Check the records below line by line, and report how many lines include the string "computer". No other words are needed.

PROVIDED DATA »
•••••

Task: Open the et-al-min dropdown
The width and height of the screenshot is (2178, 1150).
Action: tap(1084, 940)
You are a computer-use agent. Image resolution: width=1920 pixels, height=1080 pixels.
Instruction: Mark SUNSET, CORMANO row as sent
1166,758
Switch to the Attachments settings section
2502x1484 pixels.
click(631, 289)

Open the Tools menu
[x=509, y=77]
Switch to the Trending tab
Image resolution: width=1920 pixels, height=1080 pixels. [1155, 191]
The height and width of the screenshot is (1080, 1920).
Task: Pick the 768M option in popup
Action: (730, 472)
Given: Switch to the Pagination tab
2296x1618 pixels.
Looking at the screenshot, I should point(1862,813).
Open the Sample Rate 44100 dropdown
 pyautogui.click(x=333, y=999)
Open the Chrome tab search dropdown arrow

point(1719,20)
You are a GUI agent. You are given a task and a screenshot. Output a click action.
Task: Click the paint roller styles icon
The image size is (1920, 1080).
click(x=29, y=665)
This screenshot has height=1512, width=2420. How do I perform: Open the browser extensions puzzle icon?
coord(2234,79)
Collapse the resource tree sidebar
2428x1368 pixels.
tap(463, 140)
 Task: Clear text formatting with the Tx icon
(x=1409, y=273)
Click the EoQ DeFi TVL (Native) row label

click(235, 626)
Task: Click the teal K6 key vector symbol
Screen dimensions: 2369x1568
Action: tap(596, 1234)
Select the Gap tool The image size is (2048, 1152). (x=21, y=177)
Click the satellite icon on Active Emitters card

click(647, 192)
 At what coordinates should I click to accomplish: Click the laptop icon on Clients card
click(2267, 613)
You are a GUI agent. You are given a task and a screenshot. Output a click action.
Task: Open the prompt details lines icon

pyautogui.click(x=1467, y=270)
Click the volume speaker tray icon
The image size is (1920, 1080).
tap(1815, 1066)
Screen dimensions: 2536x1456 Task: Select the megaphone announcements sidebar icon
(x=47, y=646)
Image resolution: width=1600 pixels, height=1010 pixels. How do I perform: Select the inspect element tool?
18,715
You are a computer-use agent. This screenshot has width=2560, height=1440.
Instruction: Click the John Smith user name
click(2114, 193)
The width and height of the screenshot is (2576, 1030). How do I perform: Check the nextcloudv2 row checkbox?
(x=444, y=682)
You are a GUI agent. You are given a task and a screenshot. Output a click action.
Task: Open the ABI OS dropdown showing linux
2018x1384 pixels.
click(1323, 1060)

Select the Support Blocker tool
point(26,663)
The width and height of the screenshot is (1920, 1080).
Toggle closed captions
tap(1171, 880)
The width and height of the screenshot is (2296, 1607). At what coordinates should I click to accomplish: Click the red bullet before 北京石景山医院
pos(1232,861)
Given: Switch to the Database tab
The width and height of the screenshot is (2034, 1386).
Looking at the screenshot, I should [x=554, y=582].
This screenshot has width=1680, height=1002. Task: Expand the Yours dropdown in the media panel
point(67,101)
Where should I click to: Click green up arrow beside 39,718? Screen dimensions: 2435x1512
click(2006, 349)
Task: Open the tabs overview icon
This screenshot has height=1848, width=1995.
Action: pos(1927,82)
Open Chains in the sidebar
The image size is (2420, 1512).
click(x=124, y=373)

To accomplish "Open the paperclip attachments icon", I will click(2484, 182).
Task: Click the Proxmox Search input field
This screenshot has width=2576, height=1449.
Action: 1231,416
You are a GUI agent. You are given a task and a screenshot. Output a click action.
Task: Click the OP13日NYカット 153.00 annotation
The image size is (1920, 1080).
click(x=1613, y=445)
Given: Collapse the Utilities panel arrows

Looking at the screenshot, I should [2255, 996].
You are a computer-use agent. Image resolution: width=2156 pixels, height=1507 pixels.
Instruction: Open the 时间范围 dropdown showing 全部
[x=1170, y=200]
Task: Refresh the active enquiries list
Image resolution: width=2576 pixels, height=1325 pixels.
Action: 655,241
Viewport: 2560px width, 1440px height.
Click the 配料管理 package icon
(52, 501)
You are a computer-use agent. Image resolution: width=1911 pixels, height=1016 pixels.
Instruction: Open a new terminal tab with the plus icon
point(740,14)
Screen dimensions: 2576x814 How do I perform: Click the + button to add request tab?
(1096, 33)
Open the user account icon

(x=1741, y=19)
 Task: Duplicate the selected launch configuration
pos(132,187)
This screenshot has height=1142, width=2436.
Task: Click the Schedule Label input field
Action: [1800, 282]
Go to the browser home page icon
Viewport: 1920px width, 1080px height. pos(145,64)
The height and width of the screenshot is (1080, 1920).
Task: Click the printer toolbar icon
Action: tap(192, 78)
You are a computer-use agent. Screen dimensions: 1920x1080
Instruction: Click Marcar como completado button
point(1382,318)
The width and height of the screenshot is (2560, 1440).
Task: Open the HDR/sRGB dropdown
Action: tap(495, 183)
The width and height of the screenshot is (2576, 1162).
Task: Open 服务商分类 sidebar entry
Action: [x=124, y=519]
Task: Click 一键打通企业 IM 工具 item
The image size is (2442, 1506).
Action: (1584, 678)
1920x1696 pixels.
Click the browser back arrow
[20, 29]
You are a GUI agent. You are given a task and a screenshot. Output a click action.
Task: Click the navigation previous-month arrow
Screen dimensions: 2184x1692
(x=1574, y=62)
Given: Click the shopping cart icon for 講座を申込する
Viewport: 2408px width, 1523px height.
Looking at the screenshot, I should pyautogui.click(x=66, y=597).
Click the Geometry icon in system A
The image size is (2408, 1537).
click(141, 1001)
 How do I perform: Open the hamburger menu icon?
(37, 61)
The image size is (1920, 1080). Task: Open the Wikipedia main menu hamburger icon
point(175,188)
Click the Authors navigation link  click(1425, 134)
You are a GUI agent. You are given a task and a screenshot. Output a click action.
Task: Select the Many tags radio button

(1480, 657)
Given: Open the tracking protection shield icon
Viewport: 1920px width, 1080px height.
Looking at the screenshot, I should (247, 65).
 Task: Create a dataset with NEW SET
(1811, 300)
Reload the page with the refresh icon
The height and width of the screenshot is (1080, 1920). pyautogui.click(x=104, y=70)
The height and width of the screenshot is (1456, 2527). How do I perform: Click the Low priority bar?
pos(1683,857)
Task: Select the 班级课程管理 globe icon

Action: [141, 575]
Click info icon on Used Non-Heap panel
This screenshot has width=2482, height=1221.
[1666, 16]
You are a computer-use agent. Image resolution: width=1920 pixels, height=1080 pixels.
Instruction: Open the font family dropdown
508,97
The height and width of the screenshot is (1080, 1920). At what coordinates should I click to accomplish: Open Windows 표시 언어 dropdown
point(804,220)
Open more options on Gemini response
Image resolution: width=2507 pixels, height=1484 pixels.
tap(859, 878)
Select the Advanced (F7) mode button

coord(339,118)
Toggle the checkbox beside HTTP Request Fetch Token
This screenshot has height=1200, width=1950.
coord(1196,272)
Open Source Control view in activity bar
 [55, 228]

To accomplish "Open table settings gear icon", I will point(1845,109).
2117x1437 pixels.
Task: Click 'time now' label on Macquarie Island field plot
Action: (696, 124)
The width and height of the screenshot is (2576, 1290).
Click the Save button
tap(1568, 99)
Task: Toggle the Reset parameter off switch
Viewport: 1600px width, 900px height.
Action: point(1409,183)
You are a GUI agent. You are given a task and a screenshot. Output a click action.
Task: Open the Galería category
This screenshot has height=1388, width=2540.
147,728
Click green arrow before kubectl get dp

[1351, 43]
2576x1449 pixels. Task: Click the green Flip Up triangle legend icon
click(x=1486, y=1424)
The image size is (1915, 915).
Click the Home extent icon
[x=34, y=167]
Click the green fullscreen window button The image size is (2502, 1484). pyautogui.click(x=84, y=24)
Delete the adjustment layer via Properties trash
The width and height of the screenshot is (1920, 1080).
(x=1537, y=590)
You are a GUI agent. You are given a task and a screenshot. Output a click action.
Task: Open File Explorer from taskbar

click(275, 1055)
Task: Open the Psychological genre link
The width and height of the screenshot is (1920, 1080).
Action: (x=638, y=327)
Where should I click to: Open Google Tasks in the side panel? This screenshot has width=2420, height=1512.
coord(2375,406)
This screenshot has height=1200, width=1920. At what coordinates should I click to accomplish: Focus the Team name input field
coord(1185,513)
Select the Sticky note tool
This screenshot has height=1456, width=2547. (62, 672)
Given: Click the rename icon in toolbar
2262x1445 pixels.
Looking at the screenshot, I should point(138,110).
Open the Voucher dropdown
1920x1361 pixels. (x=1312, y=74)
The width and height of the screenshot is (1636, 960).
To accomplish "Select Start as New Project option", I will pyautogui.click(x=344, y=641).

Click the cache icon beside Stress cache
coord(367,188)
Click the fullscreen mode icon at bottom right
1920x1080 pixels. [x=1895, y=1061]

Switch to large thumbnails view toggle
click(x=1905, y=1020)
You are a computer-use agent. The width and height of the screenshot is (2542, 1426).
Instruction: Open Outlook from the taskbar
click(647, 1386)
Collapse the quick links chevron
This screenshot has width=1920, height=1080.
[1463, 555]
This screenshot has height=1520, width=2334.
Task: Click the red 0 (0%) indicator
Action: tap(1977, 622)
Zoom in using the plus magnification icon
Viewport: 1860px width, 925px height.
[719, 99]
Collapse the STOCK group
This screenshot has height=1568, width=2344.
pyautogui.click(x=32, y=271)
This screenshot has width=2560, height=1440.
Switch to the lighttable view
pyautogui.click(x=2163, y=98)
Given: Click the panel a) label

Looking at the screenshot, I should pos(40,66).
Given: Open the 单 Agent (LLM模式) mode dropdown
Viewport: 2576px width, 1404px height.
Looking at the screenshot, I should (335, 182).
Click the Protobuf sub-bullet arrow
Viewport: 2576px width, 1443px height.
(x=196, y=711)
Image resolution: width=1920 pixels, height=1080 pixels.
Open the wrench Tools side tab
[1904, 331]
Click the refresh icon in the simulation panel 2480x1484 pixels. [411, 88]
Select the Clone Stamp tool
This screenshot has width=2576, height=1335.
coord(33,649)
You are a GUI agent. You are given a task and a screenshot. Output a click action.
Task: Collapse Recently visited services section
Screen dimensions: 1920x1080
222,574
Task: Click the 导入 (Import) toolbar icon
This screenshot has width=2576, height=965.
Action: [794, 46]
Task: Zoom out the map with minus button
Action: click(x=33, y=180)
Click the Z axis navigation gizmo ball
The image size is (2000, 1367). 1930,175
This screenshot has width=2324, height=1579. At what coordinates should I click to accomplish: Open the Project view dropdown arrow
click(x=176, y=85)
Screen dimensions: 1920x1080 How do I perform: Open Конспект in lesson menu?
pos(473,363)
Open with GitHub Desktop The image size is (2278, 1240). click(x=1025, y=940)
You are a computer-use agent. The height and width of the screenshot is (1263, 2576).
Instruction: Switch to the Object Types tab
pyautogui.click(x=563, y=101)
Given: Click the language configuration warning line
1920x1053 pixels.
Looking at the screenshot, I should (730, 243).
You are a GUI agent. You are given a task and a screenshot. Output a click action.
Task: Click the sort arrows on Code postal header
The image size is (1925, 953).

•••••

RESPONSE TO THE EXERCISE »
8